Put simply, Svelte and React were at two ends of a spectrum. React gives you almost complete control over every aspect of the lifecycle, but you have to be explicit about most of the behavior you are seeking to achieve. Building an app with React feels about 80% on the JS and 20% on the HTML side.
Svelte on the other hand felt like a breeze. Most of my app is actually plain simple HTML, and I am able to sprinkle as little JS as I need to achieve my desired behaviors. Sure, Svelte <=4 has undefined behaviors, or maybe even too many magic capabilities. But that was part of the package, and it was an option for those of us who preferred this end of the trade-off.
Svelte 5 intends to give that precise level of control and is trying to compete with React on its turf (the other end of that spectrum), introducing a lot of non-standard syntax along the way.

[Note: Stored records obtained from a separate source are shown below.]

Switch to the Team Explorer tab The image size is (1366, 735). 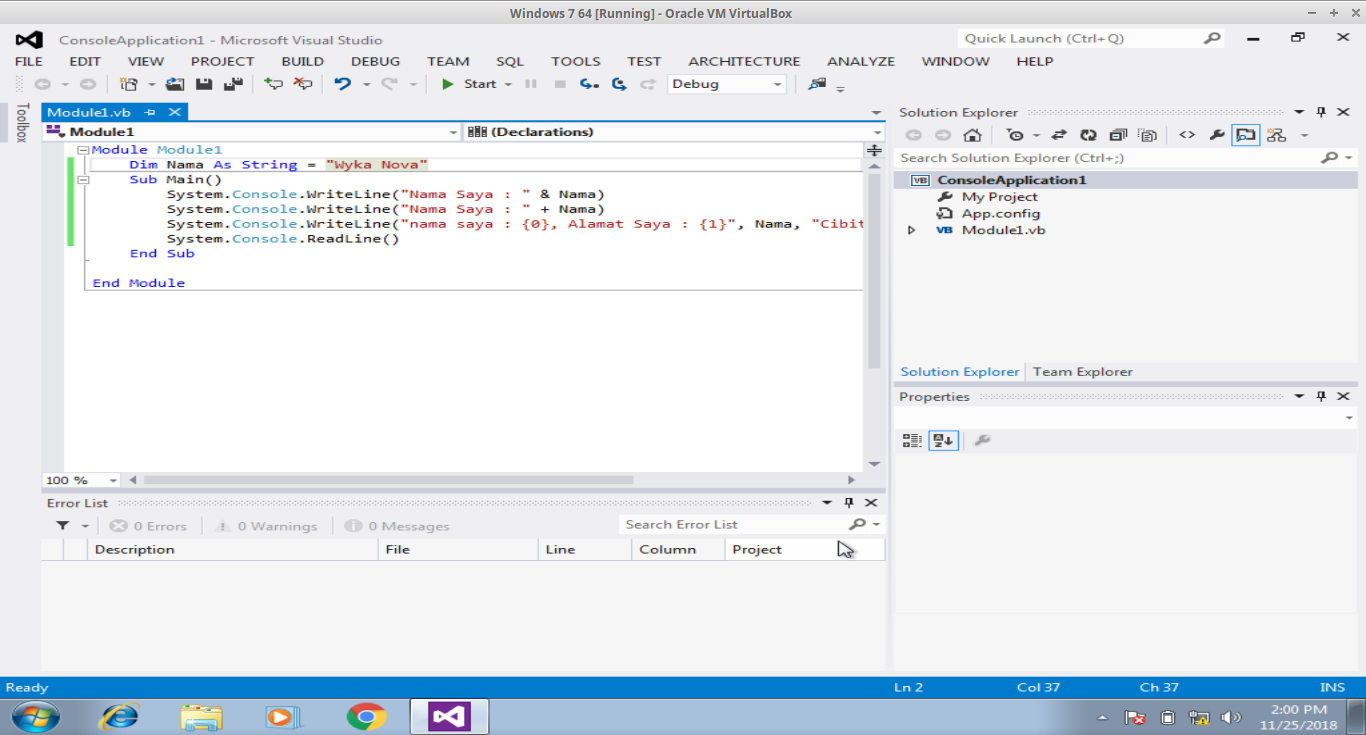coord(1082,371)
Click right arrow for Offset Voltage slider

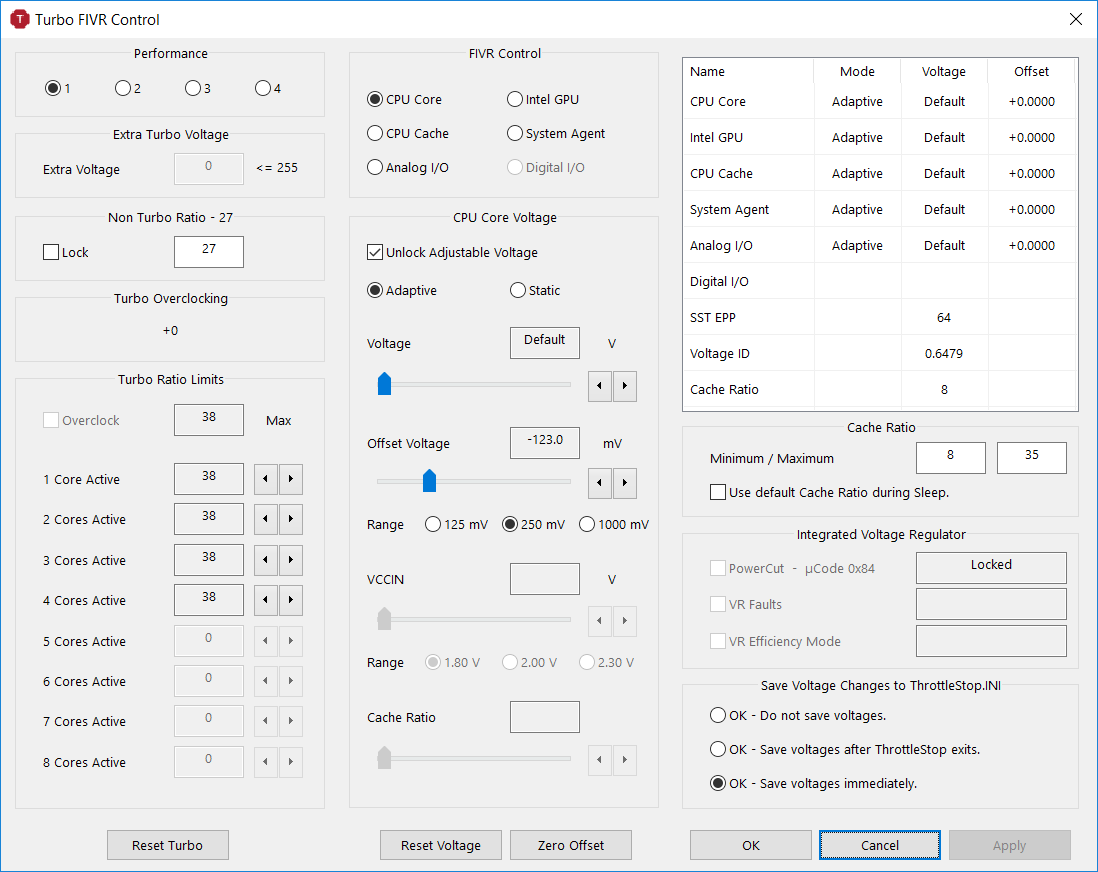[x=625, y=484]
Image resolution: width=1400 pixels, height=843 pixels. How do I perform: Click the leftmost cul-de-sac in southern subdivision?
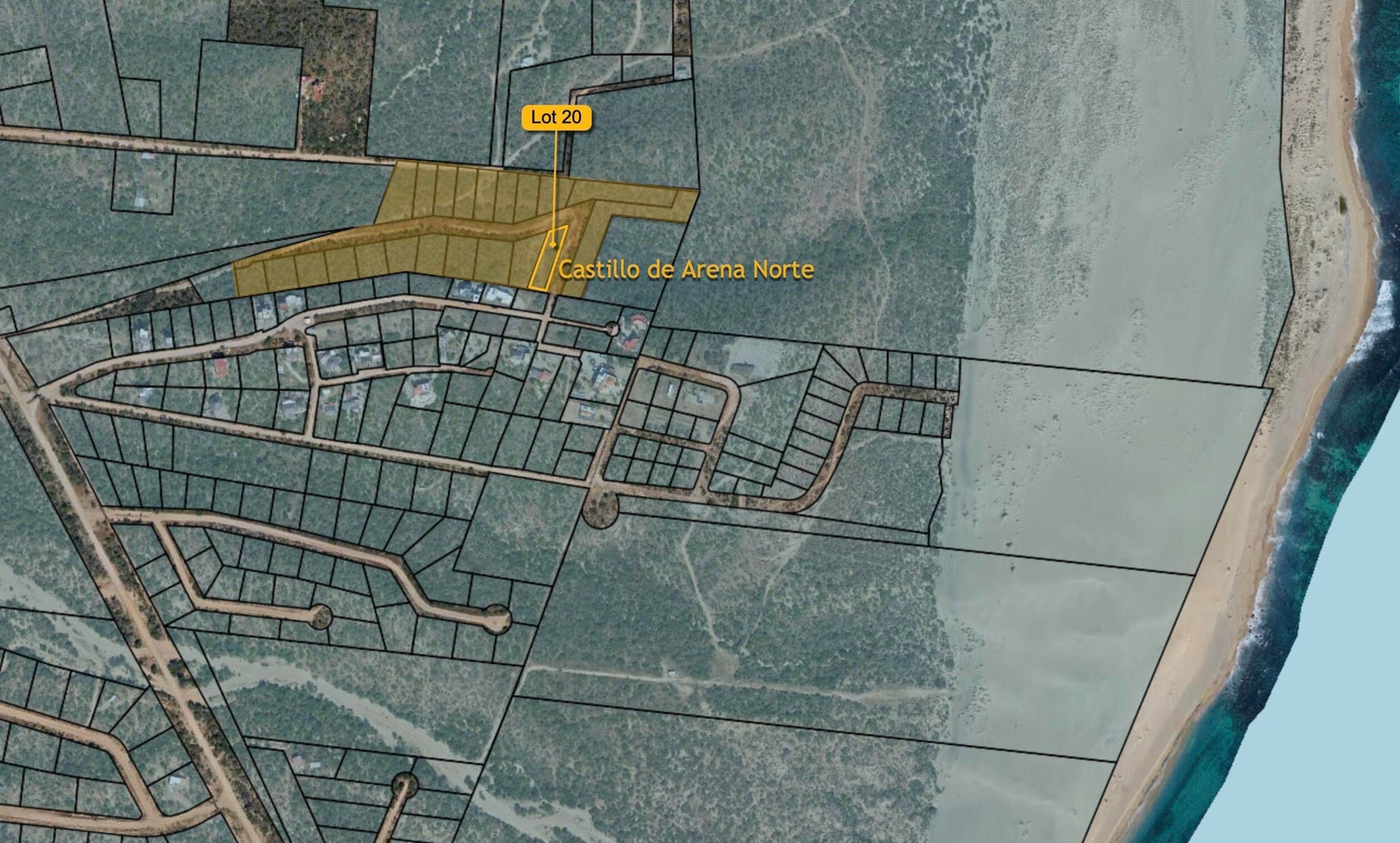point(320,614)
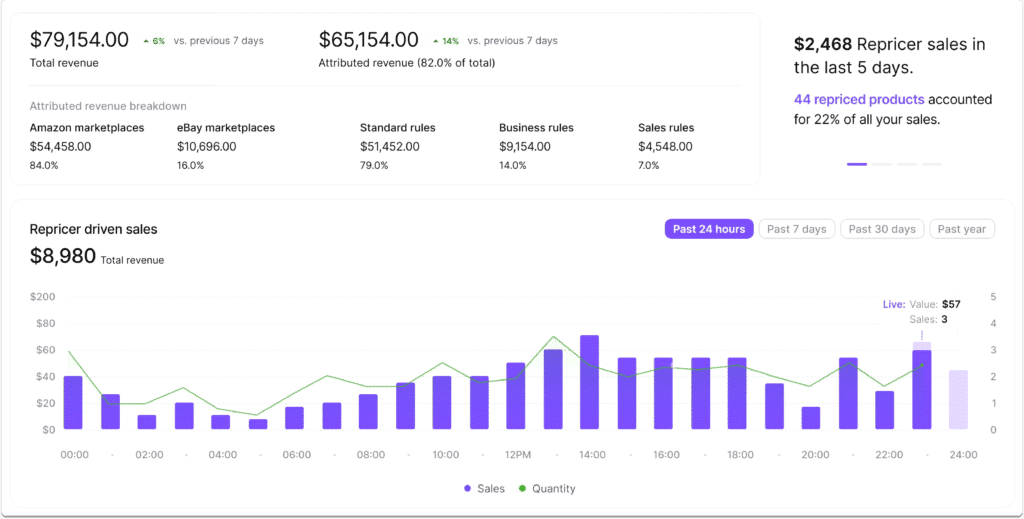Screen dimensions: 1024x519
Task: Open the eBay marketplaces revenue breakdown
Action: [225, 128]
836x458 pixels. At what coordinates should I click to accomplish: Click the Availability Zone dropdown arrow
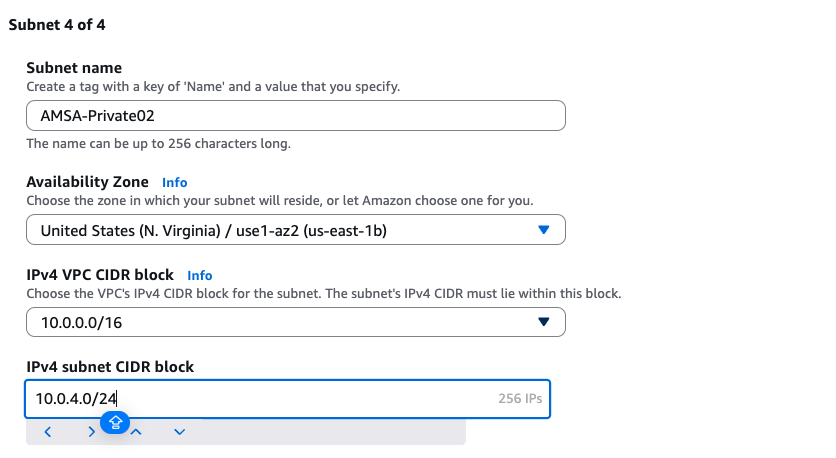pos(543,230)
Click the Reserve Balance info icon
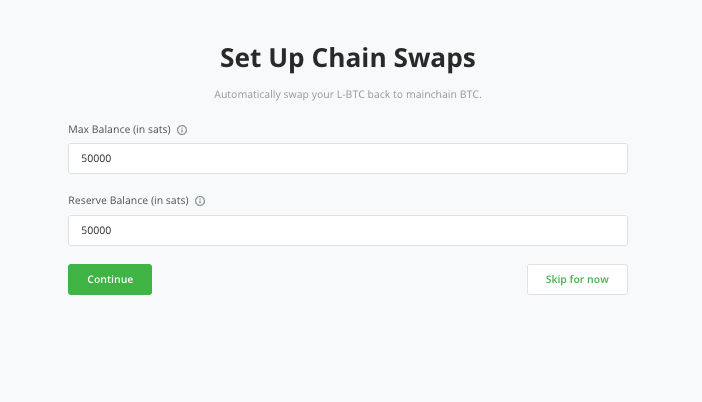Viewport: 702px width, 402px height. (x=200, y=201)
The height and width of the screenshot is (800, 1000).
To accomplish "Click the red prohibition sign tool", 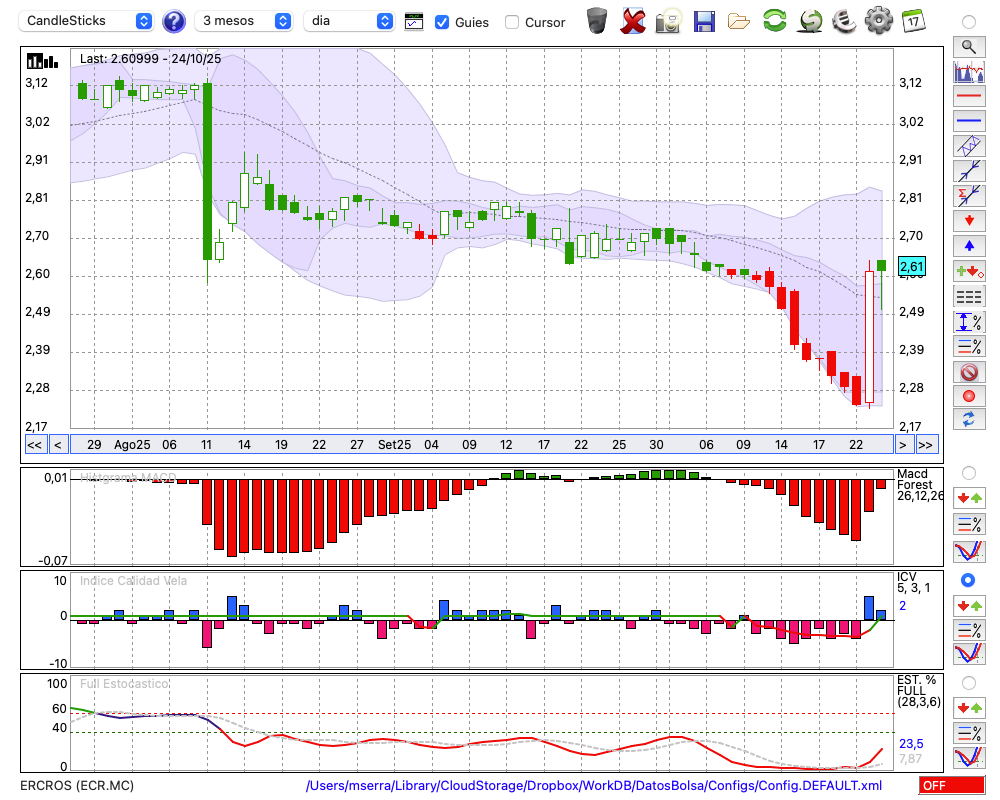I will pyautogui.click(x=968, y=372).
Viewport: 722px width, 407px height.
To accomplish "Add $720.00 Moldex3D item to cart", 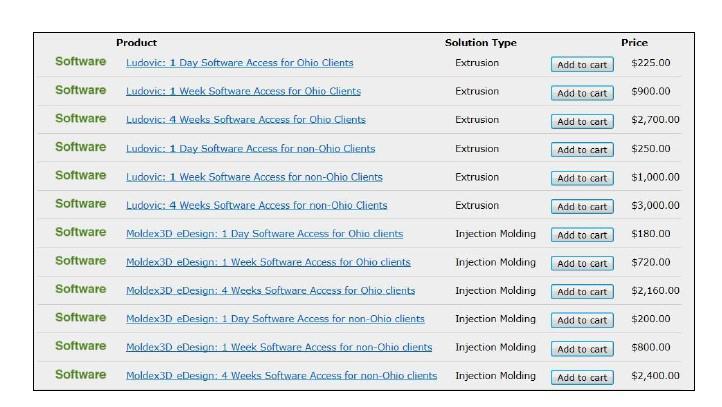I will point(582,264).
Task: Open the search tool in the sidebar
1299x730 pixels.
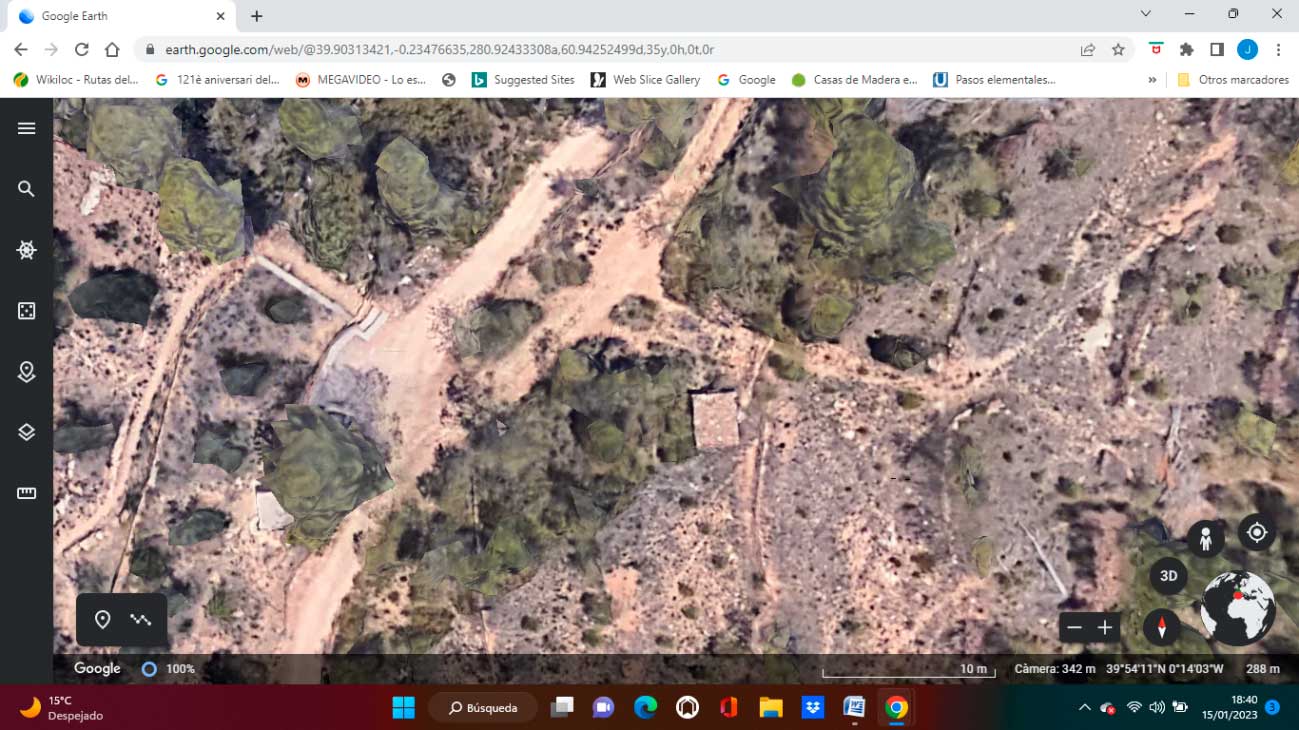Action: [x=27, y=189]
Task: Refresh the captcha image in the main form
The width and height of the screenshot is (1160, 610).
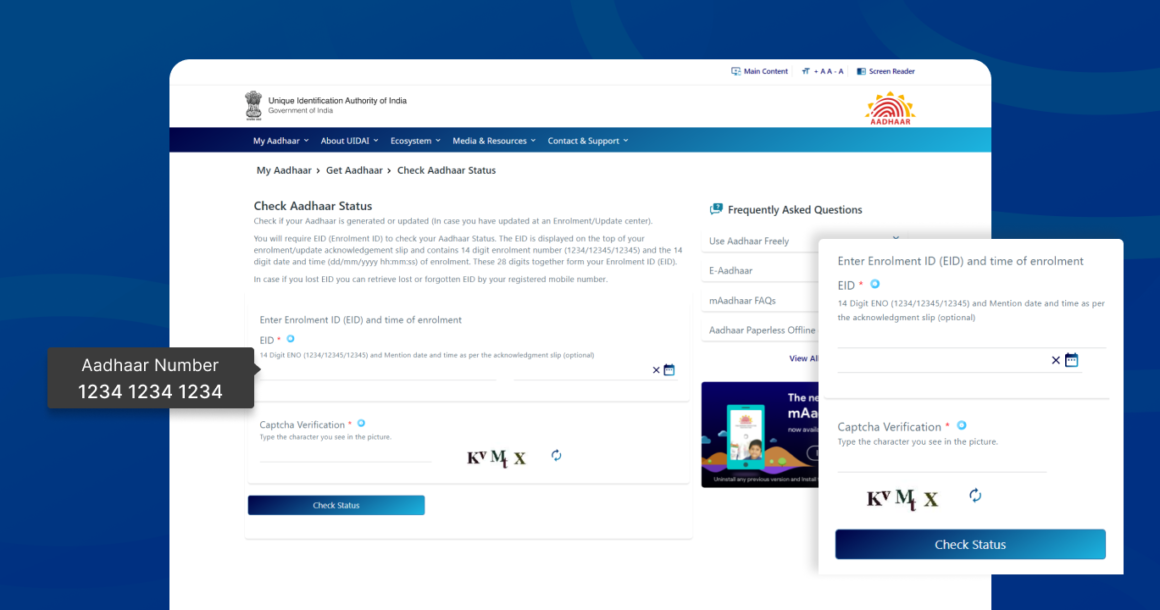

It's neither rigorous Javascript like React where you can benefit from all the standard tooling developed over the years, including stuff that wasn't designed for React in particular, nor a lightweight frontend framework, which was the initial niche that Svelte happily occupied, which I find sadly quite empty now (htmx and alpinejs are elegant conceptually but too limiting in practice _for my taste_).
For me it's a strange "worst of both worlds" kind of situation that is simply not worth it. Quite heartbreaking to be honest.